TASK PROMPT: Write out each entry again. Keep every word exactly as it is.

Stored records
# # #

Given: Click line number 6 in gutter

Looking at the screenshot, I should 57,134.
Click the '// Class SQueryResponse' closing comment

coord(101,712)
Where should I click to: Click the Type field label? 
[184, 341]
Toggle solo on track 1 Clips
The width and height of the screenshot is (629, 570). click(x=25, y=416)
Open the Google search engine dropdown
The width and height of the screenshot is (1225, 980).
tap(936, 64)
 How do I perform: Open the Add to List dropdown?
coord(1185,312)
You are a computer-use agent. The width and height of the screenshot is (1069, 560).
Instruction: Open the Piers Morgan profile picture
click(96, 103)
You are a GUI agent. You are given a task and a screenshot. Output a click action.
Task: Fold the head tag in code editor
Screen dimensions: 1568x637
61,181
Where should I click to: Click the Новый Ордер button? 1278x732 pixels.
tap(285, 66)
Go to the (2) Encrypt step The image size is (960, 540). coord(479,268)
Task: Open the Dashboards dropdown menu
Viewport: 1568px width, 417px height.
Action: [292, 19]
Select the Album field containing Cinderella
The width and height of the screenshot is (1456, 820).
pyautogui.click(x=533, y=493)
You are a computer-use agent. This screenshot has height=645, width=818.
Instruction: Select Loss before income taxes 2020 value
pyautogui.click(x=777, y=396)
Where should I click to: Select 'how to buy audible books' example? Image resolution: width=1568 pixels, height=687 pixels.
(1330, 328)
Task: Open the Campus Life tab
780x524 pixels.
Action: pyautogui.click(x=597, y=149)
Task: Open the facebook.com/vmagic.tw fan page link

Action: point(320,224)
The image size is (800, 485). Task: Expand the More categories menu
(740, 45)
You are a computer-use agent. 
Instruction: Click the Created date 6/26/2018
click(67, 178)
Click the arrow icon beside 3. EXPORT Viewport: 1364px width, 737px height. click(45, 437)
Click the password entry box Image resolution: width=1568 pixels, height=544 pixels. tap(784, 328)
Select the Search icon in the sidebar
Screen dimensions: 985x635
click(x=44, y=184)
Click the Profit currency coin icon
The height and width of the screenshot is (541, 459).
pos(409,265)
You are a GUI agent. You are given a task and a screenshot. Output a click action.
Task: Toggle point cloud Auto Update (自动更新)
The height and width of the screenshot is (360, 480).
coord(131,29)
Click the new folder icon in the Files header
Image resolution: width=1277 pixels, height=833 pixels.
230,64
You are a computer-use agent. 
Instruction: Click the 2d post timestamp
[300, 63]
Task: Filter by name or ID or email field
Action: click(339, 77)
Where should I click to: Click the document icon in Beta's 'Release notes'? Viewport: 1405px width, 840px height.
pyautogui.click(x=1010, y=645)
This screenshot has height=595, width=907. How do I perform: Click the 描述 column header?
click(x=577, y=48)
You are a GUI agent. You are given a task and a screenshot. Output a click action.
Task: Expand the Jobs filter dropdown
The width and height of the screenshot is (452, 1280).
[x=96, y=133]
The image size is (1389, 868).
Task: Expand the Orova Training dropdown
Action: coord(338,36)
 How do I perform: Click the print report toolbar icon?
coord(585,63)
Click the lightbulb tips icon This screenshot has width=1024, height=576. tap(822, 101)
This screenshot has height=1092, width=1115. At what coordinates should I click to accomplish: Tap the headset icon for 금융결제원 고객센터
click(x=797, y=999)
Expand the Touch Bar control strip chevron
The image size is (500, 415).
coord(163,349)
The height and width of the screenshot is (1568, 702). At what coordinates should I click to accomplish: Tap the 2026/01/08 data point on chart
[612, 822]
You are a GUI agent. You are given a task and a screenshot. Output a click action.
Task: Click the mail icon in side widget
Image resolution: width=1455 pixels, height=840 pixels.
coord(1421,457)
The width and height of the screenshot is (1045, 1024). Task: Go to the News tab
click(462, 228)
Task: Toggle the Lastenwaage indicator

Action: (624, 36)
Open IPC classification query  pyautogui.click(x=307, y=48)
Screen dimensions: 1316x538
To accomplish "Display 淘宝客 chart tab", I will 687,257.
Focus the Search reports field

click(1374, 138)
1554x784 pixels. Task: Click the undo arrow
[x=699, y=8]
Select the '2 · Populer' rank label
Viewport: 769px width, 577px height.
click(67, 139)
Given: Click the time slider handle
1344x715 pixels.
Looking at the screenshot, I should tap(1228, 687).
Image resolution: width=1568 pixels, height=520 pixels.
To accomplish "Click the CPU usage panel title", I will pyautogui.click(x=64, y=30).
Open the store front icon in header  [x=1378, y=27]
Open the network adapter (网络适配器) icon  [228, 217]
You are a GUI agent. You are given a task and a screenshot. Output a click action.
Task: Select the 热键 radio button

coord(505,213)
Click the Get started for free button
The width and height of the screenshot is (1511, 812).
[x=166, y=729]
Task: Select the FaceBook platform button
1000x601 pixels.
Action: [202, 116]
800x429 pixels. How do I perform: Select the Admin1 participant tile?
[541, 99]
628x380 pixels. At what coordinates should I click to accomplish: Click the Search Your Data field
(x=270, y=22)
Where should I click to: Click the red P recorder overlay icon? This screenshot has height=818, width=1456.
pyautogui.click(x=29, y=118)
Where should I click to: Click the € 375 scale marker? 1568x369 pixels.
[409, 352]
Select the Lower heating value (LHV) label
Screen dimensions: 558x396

# # #

SOLUTION FOR THIS TASK:
Given: Click line number 6 in gutter

Looking at the screenshot, I should 57,134.
Click the '// Class SQueryResponse' closing comment

coord(101,712)
Where should I click to: Click the Type field label? 
[184, 341]
Toggle solo on track 1 Clips
The width and height of the screenshot is (629, 570). click(x=25, y=416)
Open the Google search engine dropdown
The width and height of the screenshot is (1225, 980).
tap(936, 64)
 How do I perform: Open the Add to List dropdown?
coord(1185,312)
You are a computer-use agent. The width and height of the screenshot is (1069, 560).
Instruction: Open the Piers Morgan profile picture
click(96, 103)
You are a GUI agent. You are given a task and a screenshot. Output a click action.
Task: Fold the head tag in code editor
Screen dimensions: 1568x637
61,181
Where should I click to: Click the Новый Ордер button? 1278x732 pixels.
tap(285, 66)
Go to the (2) Encrypt step The image size is (960, 540). coord(479,268)
Task: Open the Dashboards dropdown menu
Viewport: 1568px width, 417px height.
Action: [292, 19]
Select the Album field containing Cinderella
The width and height of the screenshot is (1456, 820).
pyautogui.click(x=533, y=493)
You are a computer-use agent. This screenshot has height=645, width=818.
Instruction: Select Loss before income taxes 2020 value
pyautogui.click(x=777, y=396)
Where should I click to: Select 'how to buy audible books' example? Image resolution: width=1568 pixels, height=687 pixels.
(1330, 328)
Task: Open the Campus Life tab
780x524 pixels.
Action: pyautogui.click(x=597, y=149)
Task: Open the facebook.com/vmagic.tw fan page link

Action: point(320,224)
The image size is (800, 485). Task: Expand the More categories menu
(740, 45)
You are a computer-use agent. 
Instruction: Click the Created date 6/26/2018
click(67, 178)
Click the arrow icon beside 3. EXPORT Viewport: 1364px width, 737px height. click(45, 437)
Click the password entry box Image resolution: width=1568 pixels, height=544 pixels. tap(784, 328)
Select the Search icon in the sidebar
Screen dimensions: 985x635
click(x=44, y=184)
Click the Profit currency coin icon
The height and width of the screenshot is (541, 459).
pos(409,265)
You are a GUI agent. You are given a task and a screenshot. Output a click action.
Task: Toggle point cloud Auto Update (自动更新)
The height and width of the screenshot is (360, 480).
coord(131,29)
Click the new folder icon in the Files header
Image resolution: width=1277 pixels, height=833 pixels.
230,64
You are a computer-use agent. 
Instruction: Click the 2d post timestamp
[300, 63]
Task: Filter by name or ID or email field
Action: click(339, 77)
Where should I click to: Click the document icon in Beta's 'Release notes'? Viewport: 1405px width, 840px height.
pyautogui.click(x=1010, y=645)
This screenshot has height=595, width=907. How do I perform: Click the 描述 column header?
click(x=577, y=48)
You are a GUI agent. You are given a task and a screenshot. Output a click action.
Task: Expand the Jobs filter dropdown
The width and height of the screenshot is (452, 1280).
[x=96, y=133]
The image size is (1389, 868).
Task: Expand the Orova Training dropdown
Action: coord(338,36)
 How do I perform: Click the print report toolbar icon?
coord(585,63)
Click the lightbulb tips icon This screenshot has width=1024, height=576. tap(822, 101)
This screenshot has height=1092, width=1115. At what coordinates should I click to accomplish: Tap the headset icon for 금융결제원 고객센터
click(x=797, y=999)
Expand the Touch Bar control strip chevron
The image size is (500, 415).
coord(163,349)
The height and width of the screenshot is (1568, 702). At what coordinates should I click to accomplish: Tap the 2026/01/08 data point on chart
[612, 822]
You are a GUI agent. You are given a task and a screenshot. Output a click action.
Task: Click the mail icon in side widget
Image resolution: width=1455 pixels, height=840 pixels.
coord(1421,457)
The width and height of the screenshot is (1045, 1024). Task: Go to the News tab
click(462, 228)
Task: Toggle the Lastenwaage indicator

Action: (624, 36)
Open IPC classification query  pyautogui.click(x=307, y=48)
Screen dimensions: 1316x538
To accomplish "Display 淘宝客 chart tab", I will 687,257.
Focus the Search reports field

click(1374, 138)
1554x784 pixels. Task: Click the undo arrow
[x=699, y=8]
Select the '2 · Populer' rank label
Viewport: 769px width, 577px height.
click(67, 139)
Given: Click the time slider handle
1344x715 pixels.
Looking at the screenshot, I should tap(1228, 687).
Image resolution: width=1568 pixels, height=520 pixels.
To accomplish "Click the CPU usage panel title", I will pyautogui.click(x=64, y=30).
Open the store front icon in header  [x=1378, y=27]
Open the network adapter (网络适配器) icon  [228, 217]
You are a GUI agent. You are given a task and a screenshot. Output a click action.
Task: Select the 热键 radio button

coord(505,213)
Click the Get started for free button
The width and height of the screenshot is (1511, 812).
[x=166, y=729]
Task: Select the FaceBook platform button
1000x601 pixels.
Action: [202, 116]
800x429 pixels. How do I perform: Select the Admin1 participant tile?
[541, 99]
628x380 pixels. At what coordinates should I click to accomplish: Click the Search Your Data field
(x=270, y=22)
Where should I click to: Click the red P recorder overlay icon? This screenshot has height=818, width=1456.
pyautogui.click(x=29, y=118)
Where should I click to: Click the € 375 scale marker? 1568x369 pixels.
[409, 352]
Select the Lower heating value (LHV) label
Screen dimensions: 558x396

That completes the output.